_Provided entries_
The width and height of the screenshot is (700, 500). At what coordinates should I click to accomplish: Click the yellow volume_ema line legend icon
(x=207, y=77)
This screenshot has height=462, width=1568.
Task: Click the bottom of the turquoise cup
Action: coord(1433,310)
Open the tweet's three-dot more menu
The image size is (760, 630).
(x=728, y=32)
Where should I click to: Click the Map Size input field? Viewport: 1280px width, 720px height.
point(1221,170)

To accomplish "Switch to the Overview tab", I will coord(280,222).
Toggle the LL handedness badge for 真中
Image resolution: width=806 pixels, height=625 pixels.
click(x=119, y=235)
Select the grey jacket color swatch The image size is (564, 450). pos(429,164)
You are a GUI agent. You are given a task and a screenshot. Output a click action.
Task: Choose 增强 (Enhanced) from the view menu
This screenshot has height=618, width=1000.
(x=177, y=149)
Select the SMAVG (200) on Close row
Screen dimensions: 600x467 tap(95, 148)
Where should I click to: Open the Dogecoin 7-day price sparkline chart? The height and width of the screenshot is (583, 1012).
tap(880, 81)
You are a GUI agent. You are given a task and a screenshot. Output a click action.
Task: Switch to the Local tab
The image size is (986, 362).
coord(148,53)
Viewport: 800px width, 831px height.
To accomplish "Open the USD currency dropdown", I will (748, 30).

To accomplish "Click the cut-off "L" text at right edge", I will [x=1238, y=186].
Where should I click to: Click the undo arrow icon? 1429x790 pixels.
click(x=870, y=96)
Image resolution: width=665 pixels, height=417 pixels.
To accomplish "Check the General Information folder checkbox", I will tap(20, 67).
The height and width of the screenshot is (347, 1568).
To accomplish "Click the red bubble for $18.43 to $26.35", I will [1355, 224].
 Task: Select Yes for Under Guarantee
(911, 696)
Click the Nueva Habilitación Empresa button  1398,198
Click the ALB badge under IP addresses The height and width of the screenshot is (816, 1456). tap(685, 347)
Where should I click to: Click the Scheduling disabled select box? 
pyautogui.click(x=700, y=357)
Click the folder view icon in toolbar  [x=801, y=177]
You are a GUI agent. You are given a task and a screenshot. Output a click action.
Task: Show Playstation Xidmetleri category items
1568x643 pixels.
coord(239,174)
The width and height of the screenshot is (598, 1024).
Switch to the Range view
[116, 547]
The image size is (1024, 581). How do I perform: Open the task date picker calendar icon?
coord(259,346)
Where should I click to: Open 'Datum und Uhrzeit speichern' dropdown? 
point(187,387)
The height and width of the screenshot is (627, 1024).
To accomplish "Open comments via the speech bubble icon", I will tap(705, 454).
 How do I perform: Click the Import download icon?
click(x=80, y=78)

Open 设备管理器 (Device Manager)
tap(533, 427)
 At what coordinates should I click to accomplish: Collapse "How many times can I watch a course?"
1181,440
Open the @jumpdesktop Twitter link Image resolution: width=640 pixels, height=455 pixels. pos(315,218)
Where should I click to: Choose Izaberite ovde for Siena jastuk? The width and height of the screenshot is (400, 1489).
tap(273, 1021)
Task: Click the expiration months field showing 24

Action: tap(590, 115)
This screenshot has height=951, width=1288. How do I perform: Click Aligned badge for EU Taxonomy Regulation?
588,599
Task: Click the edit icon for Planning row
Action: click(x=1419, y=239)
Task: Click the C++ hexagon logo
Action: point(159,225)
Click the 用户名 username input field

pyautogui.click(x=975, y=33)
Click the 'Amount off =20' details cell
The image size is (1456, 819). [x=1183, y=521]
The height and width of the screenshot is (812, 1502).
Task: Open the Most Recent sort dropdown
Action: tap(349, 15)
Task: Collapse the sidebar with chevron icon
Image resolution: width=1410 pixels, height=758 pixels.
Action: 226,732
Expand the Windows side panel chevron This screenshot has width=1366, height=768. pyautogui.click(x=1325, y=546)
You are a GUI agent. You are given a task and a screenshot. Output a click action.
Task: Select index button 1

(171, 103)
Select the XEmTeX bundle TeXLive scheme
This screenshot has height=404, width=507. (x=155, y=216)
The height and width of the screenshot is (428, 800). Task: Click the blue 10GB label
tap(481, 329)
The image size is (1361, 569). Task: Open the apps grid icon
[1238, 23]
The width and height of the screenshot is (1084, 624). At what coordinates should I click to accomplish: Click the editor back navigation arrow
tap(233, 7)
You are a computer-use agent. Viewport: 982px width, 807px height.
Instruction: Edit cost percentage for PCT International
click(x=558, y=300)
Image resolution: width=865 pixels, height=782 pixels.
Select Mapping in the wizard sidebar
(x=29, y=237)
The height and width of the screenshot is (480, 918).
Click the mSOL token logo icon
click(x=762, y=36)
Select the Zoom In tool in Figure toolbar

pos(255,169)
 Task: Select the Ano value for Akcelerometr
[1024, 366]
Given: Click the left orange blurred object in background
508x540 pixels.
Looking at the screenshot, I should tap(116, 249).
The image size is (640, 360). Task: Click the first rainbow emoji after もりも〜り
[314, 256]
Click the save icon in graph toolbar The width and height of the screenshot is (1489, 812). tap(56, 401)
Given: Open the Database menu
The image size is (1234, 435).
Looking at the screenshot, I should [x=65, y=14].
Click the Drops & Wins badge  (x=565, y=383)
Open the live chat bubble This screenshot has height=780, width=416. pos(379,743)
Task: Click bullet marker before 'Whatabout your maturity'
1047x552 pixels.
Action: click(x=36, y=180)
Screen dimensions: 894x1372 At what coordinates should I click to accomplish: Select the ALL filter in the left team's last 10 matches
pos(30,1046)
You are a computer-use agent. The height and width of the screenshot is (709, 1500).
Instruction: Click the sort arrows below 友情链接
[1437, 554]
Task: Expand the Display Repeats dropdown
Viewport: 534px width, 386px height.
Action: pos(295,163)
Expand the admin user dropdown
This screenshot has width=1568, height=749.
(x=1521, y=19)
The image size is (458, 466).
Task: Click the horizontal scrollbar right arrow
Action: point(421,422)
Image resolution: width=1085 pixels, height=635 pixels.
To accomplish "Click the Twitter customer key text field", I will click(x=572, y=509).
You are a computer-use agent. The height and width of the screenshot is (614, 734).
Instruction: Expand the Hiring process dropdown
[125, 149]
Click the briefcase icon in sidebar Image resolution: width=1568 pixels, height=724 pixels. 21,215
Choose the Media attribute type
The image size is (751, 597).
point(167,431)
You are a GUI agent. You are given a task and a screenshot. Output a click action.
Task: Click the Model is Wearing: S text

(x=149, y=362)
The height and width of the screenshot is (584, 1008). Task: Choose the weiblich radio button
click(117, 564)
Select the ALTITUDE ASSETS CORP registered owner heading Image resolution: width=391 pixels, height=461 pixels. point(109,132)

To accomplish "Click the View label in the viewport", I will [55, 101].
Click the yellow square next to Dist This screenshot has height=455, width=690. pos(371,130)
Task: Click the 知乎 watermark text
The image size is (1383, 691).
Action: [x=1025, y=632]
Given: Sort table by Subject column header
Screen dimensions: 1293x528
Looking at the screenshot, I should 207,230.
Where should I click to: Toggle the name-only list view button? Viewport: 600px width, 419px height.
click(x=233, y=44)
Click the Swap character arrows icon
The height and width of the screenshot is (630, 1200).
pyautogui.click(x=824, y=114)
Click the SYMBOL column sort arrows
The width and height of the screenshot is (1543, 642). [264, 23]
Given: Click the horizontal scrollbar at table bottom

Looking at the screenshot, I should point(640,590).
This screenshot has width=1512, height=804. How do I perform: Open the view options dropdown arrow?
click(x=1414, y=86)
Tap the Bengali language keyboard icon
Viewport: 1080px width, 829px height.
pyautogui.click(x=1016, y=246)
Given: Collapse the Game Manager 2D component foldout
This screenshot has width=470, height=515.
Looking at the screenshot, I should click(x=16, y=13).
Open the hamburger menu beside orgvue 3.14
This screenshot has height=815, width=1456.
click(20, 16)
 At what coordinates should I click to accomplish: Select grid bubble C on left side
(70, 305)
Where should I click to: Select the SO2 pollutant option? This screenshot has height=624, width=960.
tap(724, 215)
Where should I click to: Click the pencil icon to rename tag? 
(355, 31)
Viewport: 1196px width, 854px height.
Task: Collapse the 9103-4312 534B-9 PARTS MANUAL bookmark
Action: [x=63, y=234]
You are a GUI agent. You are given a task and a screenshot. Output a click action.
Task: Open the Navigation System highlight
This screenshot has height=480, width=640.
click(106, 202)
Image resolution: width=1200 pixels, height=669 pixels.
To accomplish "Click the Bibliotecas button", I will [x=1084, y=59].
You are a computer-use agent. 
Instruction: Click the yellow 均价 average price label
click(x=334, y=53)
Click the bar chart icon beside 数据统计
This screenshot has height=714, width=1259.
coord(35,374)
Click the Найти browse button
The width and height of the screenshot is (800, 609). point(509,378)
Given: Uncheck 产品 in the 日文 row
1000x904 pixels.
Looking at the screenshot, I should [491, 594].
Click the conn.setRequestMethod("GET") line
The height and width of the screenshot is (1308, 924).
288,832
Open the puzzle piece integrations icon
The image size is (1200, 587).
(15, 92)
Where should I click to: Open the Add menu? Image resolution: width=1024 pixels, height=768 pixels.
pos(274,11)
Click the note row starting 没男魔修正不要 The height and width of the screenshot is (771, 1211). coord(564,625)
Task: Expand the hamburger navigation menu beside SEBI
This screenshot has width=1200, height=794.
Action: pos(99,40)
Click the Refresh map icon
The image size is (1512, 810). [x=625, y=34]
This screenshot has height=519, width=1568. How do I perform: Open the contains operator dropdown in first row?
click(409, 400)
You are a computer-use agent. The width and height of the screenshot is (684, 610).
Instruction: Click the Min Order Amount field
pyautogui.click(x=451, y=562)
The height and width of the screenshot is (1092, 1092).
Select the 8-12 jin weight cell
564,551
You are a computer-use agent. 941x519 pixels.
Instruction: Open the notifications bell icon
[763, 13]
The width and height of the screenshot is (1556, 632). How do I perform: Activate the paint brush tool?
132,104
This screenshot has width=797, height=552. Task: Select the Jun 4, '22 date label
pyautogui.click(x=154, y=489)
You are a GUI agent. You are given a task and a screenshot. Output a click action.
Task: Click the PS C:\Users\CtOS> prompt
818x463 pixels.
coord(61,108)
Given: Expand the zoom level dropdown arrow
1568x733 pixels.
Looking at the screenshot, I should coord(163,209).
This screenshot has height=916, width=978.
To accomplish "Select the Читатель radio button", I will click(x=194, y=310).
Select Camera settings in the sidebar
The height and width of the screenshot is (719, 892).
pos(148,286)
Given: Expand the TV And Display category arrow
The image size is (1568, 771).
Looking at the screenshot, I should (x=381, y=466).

_What you are asked to do_
Pull out every line of the entries that includes the word "computer".

_Exercise output_
You are a computer-use agent. Viewport: 982px width, 807px height.
You are a computer-use agent. The height and width of the screenshot is (709, 1500).
You are a computer-use agent. The height and width of the screenshot is (614, 734).
You are a computer-use agent. 
You are a computer-use agent. The width and height of the screenshot is (684, 610).
You are a computer-use agent. 941x519 pixels.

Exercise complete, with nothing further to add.